Data supplied:
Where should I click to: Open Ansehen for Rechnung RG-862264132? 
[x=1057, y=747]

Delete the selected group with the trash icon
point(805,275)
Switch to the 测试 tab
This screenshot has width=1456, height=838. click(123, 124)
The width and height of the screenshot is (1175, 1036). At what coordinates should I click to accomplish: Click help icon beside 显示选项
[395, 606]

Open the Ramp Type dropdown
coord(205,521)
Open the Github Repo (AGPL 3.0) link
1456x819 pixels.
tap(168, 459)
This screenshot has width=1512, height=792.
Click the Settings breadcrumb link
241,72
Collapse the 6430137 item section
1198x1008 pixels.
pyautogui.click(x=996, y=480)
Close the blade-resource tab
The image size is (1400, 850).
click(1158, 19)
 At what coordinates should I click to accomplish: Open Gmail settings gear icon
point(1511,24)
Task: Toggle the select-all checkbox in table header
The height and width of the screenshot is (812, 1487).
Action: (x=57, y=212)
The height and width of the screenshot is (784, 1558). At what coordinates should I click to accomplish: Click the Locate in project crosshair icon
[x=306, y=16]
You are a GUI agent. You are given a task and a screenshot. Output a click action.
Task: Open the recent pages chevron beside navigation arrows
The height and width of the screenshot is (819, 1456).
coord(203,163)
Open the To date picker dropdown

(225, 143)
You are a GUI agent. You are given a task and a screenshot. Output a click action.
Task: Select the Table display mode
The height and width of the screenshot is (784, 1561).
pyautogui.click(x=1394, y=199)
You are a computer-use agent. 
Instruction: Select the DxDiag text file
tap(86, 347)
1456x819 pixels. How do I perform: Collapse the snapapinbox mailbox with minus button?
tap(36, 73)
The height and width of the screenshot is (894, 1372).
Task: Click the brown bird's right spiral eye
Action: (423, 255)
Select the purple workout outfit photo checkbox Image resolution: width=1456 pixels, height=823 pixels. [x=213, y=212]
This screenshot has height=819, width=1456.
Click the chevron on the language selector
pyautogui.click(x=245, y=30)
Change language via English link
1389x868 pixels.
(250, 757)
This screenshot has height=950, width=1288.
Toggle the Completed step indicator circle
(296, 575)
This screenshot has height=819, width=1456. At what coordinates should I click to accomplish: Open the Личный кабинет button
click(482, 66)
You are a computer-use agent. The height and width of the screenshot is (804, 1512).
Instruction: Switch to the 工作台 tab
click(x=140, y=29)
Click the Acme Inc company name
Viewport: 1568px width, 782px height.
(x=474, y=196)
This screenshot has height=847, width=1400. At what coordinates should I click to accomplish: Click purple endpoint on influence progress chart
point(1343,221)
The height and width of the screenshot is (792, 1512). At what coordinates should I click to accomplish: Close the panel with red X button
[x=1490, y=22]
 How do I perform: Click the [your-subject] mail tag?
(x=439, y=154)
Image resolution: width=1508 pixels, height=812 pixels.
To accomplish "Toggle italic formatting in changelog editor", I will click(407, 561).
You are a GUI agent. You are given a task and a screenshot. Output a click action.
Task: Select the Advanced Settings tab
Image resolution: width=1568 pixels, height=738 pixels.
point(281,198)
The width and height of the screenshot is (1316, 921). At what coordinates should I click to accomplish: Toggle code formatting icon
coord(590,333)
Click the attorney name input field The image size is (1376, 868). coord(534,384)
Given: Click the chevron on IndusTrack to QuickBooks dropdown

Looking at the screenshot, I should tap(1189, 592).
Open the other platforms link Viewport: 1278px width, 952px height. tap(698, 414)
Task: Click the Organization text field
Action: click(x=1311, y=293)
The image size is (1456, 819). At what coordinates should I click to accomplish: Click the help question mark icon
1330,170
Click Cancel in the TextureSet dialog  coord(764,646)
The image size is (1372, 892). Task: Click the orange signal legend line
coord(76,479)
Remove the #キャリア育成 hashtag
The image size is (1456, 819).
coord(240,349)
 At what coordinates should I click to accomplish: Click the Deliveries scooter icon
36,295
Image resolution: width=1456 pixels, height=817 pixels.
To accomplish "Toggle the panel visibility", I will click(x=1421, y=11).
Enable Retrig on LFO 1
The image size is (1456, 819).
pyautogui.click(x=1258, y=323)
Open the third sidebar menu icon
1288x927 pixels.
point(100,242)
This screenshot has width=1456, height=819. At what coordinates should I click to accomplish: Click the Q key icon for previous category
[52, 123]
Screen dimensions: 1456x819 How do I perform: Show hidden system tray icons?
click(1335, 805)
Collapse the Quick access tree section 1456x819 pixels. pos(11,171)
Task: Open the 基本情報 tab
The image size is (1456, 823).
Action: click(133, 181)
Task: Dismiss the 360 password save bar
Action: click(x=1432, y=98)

What you will do: Print the listing above in full, exactly as it is.

Result of the exercise:
Where should I click to: Open Ansehen for Rechnung RG-862264132? 
[x=1057, y=747]

Delete the selected group with the trash icon
point(805,275)
Switch to the 测试 tab
This screenshot has width=1456, height=838. click(123, 124)
The width and height of the screenshot is (1175, 1036). At what coordinates should I click to accomplish: Click help icon beside 显示选项
[395, 606]

Open the Ramp Type dropdown
coord(205,521)
Open the Github Repo (AGPL 3.0) link
1456x819 pixels.
tap(168, 459)
This screenshot has width=1512, height=792.
Click the Settings breadcrumb link
241,72
Collapse the 6430137 item section
1198x1008 pixels.
pyautogui.click(x=996, y=480)
Close the blade-resource tab
The image size is (1400, 850).
click(1158, 19)
 At what coordinates should I click to accomplish: Open Gmail settings gear icon
point(1511,24)
Task: Toggle the select-all checkbox in table header
The height and width of the screenshot is (812, 1487).
Action: (x=57, y=212)
The height and width of the screenshot is (784, 1558). At what coordinates should I click to accomplish: Click the Locate in project crosshair icon
[x=306, y=16]
You are a GUI agent. You are given a task and a screenshot. Output a click action.
Task: Open the recent pages chevron beside navigation arrows
The height and width of the screenshot is (819, 1456).
coord(203,163)
Open the To date picker dropdown

(225, 143)
You are a GUI agent. You are given a task and a screenshot. Output a click action.
Task: Select the Table display mode
The height and width of the screenshot is (784, 1561).
pyautogui.click(x=1394, y=199)
You are a computer-use agent. 
Instruction: Select the DxDiag text file
tap(86, 347)
1456x819 pixels. How do I perform: Collapse the snapapinbox mailbox with minus button?
tap(36, 73)
The height and width of the screenshot is (894, 1372).
Task: Click the brown bird's right spiral eye
Action: (423, 255)
Select the purple workout outfit photo checkbox Image resolution: width=1456 pixels, height=823 pixels. [x=213, y=212]
This screenshot has height=819, width=1456.
Click the chevron on the language selector
pyautogui.click(x=245, y=30)
Change language via English link
1389x868 pixels.
(250, 757)
This screenshot has height=950, width=1288.
Toggle the Completed step indicator circle
(296, 575)
This screenshot has height=819, width=1456. At what coordinates should I click to accomplish: Open the Личный кабинет button
click(482, 66)
You are a computer-use agent. The height and width of the screenshot is (804, 1512).
Instruction: Switch to the 工作台 tab
click(x=140, y=29)
Click the Acme Inc company name
Viewport: 1568px width, 782px height.
(x=474, y=196)
This screenshot has height=847, width=1400. At what coordinates should I click to accomplish: Click purple endpoint on influence progress chart
point(1343,221)
The height and width of the screenshot is (792, 1512). At what coordinates should I click to accomplish: Close the panel with red X button
[x=1490, y=22]
 How do I perform: Click the [your-subject] mail tag?
(x=439, y=154)
Image resolution: width=1508 pixels, height=812 pixels.
To accomplish "Toggle italic formatting in changelog editor", I will click(407, 561).
You are a GUI agent. You are given a task and a screenshot. Output a click action.
Task: Select the Advanced Settings tab
Image resolution: width=1568 pixels, height=738 pixels.
point(281,198)
The width and height of the screenshot is (1316, 921). At what coordinates should I click to accomplish: Toggle code formatting icon
coord(590,333)
Click the attorney name input field The image size is (1376, 868). coord(534,384)
Given: Click the chevron on IndusTrack to QuickBooks dropdown

Looking at the screenshot, I should tap(1189, 592).
Open the other platforms link Viewport: 1278px width, 952px height. tap(698, 414)
Task: Click the Organization text field
Action: click(x=1311, y=293)
The image size is (1456, 819). At what coordinates should I click to accomplish: Click the help question mark icon
1330,170
Click Cancel in the TextureSet dialog  coord(764,646)
The image size is (1372, 892). Task: Click the orange signal legend line
coord(76,479)
Remove the #キャリア育成 hashtag
The image size is (1456, 819).
coord(240,349)
 At what coordinates should I click to accomplish: Click the Deliveries scooter icon
36,295
Image resolution: width=1456 pixels, height=817 pixels.
To accomplish "Toggle the panel visibility", I will click(x=1421, y=11).
Enable Retrig on LFO 1
The image size is (1456, 819).
pyautogui.click(x=1258, y=323)
Open the third sidebar menu icon
1288x927 pixels.
point(100,242)
This screenshot has width=1456, height=819. At what coordinates should I click to accomplish: Click the Q key icon for previous category
[52, 123]
Screen dimensions: 1456x819 How do I perform: Show hidden system tray icons?
click(1335, 805)
Collapse the Quick access tree section 1456x819 pixels. pos(11,171)
Task: Open the 基本情報 tab
The image size is (1456, 823).
Action: click(133, 181)
Task: Dismiss the 360 password save bar
Action: click(x=1432, y=98)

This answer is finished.